- EXTRACTED TEXT:
□ □ □

Imagine that just as you were leaving high school, there was an educational experience awaiting you that would meet all of your criteria as an aspiring singer:
•You would major in vocal performance and have all the private voice lessons, language study, and performance emphasis that implies.
•You would be in an exclusively undergrad program, with no pesky graduate students around to steal all the good roles.
•You would be at an academic institution of unquestionable credibility —one that would make your parents or anybody else looking over your “artsy” shoulder feel confident that you were getting a degree from a “real” school.
•And, perhaps most importantly of all, you would enter into a true undergraduate experience: four years of a rigorous, broad-based curriculum that would nurture the intelligence that will be an essential component of your life as an artist and your life in general.
Virginia Tech’s voice program for undergraduates is striving to be just such a place.
The day-to-day for a voice major does not look dissimilar from a conservatory undergraduate, including weekly voice lessons, a diction course, music theory and history, piano, sight-singing, and choir. A voice major is also required to take two semesters of languages but also must fulfill other requirements typical of any undergrad. Virginia Tech voice faculty members soprano Ariana Wyatt and tenor Brian Thorsett offer a weekly studio class and, Wyatt says, they have also begun offering a joint class for the entire voice department every three weeks, which she says builds camaraderie.
That may be particularly important, given that Virginia Tech is a big school. With its main campus located in Blacksburg, Virginia, the school has more than 30,000 students and offers 65 bachelor’s degrees and 160 master’s and doctoral degrees. It is consistently well ranked among universities—and among public universities in particular.
As a technical university, one might question the compatibility of an emphasis on hard sciences with performing arts—but part of the university’s stated mission, “transforming knowledge to practice,” would seem to describe the goal of the singer quite well. And some singers believe that a college education, versus that of conservatory, may better serve the singer in the long run.

□ □ □

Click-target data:
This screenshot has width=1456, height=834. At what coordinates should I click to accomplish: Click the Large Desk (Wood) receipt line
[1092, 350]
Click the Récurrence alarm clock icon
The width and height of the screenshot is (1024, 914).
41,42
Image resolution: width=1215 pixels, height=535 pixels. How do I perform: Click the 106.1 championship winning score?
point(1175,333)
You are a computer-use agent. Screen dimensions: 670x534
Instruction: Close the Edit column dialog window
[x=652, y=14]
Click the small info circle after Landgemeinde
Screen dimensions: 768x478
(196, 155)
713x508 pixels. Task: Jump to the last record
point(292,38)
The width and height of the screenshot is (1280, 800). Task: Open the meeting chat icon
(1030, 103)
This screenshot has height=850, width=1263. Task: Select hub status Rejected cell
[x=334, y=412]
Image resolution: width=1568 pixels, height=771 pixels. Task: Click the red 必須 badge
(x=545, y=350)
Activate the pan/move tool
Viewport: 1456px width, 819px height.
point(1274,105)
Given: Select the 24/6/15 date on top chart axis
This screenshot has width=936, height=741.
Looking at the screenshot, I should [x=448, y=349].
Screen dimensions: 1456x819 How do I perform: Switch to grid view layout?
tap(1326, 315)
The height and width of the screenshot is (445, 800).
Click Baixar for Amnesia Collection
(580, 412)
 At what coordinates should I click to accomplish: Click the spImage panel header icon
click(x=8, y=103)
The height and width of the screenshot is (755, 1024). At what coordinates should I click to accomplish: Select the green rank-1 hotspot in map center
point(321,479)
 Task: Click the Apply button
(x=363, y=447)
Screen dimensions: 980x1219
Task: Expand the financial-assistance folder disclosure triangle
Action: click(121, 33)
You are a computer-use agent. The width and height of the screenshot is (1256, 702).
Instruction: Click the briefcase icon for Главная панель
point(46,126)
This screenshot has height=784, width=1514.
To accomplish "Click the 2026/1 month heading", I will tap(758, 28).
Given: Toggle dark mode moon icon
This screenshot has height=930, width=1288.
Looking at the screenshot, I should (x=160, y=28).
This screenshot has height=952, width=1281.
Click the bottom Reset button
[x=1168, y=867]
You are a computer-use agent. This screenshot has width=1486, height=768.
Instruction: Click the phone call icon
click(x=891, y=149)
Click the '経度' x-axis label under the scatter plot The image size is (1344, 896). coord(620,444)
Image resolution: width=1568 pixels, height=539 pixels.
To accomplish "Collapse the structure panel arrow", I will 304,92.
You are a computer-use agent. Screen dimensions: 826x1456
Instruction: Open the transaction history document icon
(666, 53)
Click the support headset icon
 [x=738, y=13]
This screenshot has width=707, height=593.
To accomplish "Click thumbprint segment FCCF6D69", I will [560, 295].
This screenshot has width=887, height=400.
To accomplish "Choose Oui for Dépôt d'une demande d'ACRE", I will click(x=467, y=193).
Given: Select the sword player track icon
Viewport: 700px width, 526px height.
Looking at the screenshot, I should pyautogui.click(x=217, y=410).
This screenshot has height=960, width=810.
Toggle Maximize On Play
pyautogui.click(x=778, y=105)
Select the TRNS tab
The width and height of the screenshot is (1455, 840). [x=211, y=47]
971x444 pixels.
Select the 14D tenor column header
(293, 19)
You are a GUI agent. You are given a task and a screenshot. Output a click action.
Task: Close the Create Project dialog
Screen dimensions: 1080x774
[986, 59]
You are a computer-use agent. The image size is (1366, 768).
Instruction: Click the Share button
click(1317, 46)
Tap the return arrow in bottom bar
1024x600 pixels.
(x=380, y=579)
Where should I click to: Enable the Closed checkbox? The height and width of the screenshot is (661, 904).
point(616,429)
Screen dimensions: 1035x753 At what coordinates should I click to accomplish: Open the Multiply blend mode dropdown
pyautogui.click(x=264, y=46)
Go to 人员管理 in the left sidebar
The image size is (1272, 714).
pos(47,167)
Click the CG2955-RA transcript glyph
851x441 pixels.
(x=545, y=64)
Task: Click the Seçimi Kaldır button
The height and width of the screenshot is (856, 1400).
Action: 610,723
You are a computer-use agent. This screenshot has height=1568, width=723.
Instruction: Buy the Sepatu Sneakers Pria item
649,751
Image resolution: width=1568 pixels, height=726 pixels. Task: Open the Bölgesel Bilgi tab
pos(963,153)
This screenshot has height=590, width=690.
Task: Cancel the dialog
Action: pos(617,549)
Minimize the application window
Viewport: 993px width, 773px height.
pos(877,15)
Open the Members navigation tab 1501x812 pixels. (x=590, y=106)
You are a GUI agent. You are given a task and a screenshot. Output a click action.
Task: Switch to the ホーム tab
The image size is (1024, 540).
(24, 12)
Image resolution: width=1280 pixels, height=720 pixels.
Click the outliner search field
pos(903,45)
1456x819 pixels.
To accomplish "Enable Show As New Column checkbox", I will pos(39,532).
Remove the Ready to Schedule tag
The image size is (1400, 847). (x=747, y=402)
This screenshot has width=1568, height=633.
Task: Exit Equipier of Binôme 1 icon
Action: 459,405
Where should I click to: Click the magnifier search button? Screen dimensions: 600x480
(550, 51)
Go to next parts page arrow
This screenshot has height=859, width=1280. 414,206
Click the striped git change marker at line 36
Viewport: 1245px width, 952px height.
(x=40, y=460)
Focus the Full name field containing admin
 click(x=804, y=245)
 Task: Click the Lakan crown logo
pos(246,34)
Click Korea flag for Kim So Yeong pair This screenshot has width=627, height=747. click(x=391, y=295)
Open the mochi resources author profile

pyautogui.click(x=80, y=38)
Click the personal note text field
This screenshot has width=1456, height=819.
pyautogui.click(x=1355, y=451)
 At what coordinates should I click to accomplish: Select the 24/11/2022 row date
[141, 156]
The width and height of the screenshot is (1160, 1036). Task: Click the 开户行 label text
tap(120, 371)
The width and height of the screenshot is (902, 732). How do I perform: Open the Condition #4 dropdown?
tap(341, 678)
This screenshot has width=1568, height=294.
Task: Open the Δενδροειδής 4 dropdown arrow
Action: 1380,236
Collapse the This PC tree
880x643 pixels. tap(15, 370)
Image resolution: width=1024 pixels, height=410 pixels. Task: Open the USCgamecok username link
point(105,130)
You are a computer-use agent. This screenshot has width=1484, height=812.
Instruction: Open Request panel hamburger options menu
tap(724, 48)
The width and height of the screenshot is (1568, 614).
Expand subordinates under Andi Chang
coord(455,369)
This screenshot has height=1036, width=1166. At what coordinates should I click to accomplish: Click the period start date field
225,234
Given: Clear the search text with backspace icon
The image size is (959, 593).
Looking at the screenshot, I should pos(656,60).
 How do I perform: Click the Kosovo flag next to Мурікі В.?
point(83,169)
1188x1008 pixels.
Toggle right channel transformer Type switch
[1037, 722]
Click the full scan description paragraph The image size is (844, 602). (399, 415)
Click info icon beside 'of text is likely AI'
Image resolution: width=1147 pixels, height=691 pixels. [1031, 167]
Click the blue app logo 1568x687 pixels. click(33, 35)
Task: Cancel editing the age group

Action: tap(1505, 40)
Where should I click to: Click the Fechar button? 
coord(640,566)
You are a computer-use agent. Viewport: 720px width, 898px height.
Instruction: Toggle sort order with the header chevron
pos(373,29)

□ □ □

- PROBLEM SET:
1. In the article, change "big school" to "large school" and write out the passage that begins at the words "That may be" and stops after "universities in particular.".
2. Format the lines of the listing from the one containing "Image resolution: width=1215" through the one containing "(1030, 103)", both included, as a Markdown table with the columns Row and Line. Number each line in Row, put its text in Line, and leave out blank lines.
The article and the listing come from separate, unrelated sources.

- FULL ANSWERS:
1.
That may be particularly important, given that Virginia Tech is a large school. With its main campus located in Blacksburg, Virginia, the school has more than 30,000 students and offers 65 bachelor’s degrees and 160 master’s and doctoral degrees. It is consistently well ranked among universities—and among public universities in particular.

2.
| Row | Line |
|---|---|
| 1 | Image resolution: width=1215 pixels, height=535 pixels. How do I perform: Click the 106.1 championship winning score? |
| 2 | point(1175,333) |
| 3 | You are a computer-use agent. Screen dimensions: 670x534 |
| 4 | Instruction: Close the Edit column dialog window |
| 5 | [x=652, y=14] |
| 6 | Click the small info circle after Landgemeinde |
| 7 | Screen dimensions: 768x478 |
| 8 | (196, 155) |
| 9 | 713x508 pixels. Task: Jump to the last record |
| 10 | point(292,38) |
| 11 | The width and height of the screenshot is (1280, 800). Task: Open the meeting chat icon |
| 12 | (1030, 103) |